* _GIVEN PROBLEM_
Reproduce the lines of the listing between the line containing "You are a computer-use agent. Viewport: 1041px" and the line containing "pyautogui.click(x=788, y=230)", inclusive, with no changes.
________
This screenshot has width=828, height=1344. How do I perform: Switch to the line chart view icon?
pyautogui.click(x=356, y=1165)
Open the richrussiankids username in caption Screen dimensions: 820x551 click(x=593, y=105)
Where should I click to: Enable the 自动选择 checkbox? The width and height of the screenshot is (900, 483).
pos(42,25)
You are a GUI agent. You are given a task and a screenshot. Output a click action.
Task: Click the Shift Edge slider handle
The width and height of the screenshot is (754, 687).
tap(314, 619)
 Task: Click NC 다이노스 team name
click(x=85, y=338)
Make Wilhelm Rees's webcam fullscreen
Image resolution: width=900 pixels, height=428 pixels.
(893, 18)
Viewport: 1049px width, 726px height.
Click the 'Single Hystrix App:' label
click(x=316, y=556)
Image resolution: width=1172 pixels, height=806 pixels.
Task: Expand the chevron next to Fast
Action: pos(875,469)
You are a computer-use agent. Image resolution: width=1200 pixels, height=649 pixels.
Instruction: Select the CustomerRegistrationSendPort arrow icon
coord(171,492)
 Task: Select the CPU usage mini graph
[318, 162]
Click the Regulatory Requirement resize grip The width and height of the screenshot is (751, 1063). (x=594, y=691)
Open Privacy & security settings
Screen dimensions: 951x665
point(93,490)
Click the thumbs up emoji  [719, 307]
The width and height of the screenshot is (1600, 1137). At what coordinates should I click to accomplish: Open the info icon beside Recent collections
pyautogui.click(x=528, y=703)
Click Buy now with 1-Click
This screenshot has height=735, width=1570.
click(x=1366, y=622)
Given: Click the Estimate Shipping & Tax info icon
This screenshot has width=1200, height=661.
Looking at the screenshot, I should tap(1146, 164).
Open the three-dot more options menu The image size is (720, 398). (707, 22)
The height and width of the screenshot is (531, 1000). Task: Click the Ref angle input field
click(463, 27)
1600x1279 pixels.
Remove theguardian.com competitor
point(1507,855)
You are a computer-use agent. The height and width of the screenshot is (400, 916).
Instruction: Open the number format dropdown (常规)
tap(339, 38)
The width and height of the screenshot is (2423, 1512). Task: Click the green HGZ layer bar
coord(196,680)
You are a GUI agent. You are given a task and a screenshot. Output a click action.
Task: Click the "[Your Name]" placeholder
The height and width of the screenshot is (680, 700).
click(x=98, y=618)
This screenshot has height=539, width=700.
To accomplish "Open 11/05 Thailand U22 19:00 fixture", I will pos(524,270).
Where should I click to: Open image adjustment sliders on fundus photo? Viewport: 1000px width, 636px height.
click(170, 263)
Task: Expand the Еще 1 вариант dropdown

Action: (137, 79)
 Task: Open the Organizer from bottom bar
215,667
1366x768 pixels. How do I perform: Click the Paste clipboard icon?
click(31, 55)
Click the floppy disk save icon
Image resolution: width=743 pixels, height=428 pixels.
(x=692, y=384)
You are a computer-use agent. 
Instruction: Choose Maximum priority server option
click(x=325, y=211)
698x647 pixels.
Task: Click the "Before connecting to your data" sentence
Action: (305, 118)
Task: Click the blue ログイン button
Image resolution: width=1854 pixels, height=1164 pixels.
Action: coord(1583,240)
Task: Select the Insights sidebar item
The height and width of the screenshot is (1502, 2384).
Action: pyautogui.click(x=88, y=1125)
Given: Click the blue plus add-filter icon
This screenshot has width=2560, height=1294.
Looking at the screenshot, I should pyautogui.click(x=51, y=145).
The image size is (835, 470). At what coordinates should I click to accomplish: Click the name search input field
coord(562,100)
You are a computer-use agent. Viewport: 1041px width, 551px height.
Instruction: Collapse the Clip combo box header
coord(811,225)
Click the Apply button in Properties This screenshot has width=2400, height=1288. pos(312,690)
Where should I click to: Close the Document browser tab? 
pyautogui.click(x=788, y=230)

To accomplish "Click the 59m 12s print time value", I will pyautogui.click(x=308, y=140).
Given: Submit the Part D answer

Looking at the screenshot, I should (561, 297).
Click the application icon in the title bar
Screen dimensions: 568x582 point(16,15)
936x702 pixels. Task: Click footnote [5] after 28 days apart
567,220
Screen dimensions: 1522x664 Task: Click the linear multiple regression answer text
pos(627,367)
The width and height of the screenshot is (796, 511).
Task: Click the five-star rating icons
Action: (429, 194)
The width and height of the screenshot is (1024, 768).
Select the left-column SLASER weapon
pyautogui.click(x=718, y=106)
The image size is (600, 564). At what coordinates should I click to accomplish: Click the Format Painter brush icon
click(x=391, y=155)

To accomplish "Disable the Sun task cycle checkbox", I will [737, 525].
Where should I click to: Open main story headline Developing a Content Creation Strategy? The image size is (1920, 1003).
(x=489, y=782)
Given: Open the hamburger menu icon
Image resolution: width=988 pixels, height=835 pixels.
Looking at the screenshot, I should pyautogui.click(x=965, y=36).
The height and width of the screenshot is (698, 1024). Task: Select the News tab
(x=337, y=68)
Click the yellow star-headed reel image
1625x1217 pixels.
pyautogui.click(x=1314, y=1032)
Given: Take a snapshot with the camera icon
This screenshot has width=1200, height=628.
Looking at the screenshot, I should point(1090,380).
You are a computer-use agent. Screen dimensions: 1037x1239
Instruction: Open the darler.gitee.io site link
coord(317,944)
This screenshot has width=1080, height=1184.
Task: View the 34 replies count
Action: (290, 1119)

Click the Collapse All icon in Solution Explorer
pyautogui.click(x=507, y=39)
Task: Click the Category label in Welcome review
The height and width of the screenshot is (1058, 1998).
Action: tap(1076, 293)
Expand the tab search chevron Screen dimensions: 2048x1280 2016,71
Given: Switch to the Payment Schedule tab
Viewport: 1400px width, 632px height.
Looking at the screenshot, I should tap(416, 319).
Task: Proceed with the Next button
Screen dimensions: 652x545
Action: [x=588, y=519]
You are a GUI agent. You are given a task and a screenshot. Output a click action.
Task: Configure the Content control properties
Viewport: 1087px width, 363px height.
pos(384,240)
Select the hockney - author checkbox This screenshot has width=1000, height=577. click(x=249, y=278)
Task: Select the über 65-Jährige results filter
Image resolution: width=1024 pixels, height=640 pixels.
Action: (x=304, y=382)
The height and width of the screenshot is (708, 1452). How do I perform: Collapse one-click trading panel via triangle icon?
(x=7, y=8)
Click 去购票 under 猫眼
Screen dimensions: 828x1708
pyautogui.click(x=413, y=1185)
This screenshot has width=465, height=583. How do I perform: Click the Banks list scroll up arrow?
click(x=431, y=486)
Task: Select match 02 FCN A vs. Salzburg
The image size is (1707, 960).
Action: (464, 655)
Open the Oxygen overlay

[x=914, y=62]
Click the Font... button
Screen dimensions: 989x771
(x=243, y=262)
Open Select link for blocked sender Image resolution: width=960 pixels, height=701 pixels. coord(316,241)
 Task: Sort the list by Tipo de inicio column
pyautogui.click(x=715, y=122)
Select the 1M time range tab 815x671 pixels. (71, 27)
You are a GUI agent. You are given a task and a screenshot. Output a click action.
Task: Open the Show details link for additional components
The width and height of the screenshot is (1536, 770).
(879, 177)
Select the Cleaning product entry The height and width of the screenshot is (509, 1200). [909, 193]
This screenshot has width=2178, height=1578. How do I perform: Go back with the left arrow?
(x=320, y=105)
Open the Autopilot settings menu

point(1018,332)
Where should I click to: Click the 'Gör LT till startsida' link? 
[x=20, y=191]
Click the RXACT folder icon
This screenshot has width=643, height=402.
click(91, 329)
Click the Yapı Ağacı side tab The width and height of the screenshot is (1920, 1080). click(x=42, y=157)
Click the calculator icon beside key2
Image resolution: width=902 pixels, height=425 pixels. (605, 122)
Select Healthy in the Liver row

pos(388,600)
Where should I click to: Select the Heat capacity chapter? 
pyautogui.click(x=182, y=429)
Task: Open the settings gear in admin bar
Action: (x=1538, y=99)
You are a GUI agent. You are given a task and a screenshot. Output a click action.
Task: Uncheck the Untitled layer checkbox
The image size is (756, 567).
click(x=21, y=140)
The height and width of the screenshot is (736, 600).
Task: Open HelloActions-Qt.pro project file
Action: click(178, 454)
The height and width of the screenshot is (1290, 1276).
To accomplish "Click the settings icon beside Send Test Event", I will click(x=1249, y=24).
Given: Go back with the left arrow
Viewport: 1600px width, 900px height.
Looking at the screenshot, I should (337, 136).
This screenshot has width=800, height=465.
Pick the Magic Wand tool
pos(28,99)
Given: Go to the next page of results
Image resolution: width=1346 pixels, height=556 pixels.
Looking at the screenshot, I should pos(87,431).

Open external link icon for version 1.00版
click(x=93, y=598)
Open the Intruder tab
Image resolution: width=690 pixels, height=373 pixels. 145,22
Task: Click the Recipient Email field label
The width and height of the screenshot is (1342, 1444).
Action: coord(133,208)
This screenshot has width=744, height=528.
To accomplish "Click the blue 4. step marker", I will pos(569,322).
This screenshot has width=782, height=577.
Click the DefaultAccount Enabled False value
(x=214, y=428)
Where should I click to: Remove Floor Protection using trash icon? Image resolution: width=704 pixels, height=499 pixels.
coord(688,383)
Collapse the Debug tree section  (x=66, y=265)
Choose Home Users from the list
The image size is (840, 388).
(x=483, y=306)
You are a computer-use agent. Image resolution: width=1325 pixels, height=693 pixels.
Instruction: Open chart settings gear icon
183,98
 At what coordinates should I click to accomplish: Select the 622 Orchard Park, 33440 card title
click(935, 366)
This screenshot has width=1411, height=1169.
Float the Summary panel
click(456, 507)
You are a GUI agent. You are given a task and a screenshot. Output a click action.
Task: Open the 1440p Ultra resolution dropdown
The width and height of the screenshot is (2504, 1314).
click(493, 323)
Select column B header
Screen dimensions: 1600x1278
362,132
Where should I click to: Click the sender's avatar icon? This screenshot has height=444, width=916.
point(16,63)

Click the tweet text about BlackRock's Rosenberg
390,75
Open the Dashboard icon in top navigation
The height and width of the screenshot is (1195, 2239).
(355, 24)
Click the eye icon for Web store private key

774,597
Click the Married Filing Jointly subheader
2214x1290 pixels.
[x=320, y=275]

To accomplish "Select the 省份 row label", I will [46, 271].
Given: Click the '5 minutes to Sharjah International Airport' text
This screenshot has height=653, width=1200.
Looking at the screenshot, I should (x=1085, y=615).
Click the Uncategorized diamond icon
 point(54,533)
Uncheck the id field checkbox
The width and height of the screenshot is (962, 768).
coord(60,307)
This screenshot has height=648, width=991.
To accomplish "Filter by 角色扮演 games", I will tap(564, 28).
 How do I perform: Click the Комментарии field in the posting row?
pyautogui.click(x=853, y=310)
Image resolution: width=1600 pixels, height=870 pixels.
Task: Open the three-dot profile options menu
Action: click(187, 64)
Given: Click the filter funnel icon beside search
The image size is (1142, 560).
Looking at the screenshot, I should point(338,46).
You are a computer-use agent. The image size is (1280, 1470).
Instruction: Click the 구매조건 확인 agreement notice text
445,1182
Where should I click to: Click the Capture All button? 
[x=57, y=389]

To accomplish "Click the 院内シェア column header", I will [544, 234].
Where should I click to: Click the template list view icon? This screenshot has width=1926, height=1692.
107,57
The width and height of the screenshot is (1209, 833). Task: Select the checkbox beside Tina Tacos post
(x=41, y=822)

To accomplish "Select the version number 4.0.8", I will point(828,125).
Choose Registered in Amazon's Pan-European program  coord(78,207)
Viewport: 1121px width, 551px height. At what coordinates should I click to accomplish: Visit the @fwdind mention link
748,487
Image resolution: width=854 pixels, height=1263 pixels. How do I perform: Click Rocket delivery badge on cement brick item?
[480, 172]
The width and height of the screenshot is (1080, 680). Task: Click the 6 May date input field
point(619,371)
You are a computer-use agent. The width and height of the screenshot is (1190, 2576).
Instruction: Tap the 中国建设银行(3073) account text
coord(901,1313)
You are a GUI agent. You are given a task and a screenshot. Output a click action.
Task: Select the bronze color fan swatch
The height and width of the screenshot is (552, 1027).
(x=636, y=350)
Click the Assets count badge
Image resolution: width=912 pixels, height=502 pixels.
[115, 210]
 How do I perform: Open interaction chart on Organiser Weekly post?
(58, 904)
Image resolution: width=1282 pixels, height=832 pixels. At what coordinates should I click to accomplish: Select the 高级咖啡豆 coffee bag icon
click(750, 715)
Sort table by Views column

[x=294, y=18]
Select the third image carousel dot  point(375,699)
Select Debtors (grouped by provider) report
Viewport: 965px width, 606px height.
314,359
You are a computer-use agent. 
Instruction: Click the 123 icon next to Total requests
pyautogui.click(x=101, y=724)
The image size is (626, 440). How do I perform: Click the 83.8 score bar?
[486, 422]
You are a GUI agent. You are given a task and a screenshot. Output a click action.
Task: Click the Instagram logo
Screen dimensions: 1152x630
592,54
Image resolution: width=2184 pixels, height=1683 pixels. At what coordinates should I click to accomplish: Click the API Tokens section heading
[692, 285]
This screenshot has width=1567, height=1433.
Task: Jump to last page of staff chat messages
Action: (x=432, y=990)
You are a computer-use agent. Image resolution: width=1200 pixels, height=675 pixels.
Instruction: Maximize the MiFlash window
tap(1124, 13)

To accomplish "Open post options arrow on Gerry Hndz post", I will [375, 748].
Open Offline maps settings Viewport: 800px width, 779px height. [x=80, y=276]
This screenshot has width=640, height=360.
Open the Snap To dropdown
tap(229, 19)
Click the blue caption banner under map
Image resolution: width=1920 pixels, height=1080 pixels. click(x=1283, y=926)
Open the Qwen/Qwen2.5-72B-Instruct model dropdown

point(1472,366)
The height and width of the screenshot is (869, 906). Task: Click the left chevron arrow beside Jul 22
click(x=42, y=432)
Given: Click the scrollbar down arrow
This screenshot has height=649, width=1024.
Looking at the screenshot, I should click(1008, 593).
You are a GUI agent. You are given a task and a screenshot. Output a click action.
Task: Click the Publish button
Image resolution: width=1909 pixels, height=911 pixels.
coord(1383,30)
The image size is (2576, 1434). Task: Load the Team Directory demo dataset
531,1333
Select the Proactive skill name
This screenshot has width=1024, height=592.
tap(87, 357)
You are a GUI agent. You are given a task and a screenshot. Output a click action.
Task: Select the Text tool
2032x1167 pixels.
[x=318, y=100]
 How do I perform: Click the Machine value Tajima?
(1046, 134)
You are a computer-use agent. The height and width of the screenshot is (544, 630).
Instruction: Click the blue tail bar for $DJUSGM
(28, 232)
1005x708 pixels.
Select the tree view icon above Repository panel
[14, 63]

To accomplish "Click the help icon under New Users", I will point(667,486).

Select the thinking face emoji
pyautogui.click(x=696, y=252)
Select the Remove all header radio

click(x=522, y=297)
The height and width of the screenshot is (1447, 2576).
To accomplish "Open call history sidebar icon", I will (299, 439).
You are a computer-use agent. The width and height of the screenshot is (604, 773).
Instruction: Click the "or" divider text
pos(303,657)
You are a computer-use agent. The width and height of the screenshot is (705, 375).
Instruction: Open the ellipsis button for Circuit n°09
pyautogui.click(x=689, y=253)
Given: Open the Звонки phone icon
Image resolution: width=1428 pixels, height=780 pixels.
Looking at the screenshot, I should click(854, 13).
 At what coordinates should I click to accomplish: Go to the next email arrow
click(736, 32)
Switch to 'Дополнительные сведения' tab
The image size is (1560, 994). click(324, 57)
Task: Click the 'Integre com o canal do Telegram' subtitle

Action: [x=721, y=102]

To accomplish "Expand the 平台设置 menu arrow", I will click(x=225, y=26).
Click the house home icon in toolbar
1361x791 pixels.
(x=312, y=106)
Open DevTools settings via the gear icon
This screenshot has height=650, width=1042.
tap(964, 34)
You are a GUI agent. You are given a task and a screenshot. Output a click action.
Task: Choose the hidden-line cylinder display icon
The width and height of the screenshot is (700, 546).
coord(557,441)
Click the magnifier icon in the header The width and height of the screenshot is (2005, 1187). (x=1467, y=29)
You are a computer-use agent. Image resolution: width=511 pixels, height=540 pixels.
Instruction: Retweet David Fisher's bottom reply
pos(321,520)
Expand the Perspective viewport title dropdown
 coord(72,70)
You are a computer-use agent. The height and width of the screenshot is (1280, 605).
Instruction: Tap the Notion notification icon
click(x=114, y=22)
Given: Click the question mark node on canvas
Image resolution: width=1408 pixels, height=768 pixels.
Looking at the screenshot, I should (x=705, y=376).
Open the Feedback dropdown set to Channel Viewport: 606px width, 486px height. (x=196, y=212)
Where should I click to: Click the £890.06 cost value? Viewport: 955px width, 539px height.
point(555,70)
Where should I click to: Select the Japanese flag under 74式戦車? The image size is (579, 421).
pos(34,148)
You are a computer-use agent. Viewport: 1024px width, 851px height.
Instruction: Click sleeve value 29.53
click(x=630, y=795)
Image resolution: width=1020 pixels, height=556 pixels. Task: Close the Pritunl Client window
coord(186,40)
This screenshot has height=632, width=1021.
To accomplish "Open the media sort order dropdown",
________
* _ANSWER TO THE TASK_
You are a computer-use agent. Viewport: 1041px width, 551px height.
Instruction: Collapse the Clip combo box header
coord(811,225)
Click the Apply button in Properties This screenshot has width=2400, height=1288. pos(312,690)
Where should I click to: Close the Document browser tab? 
pyautogui.click(x=788, y=230)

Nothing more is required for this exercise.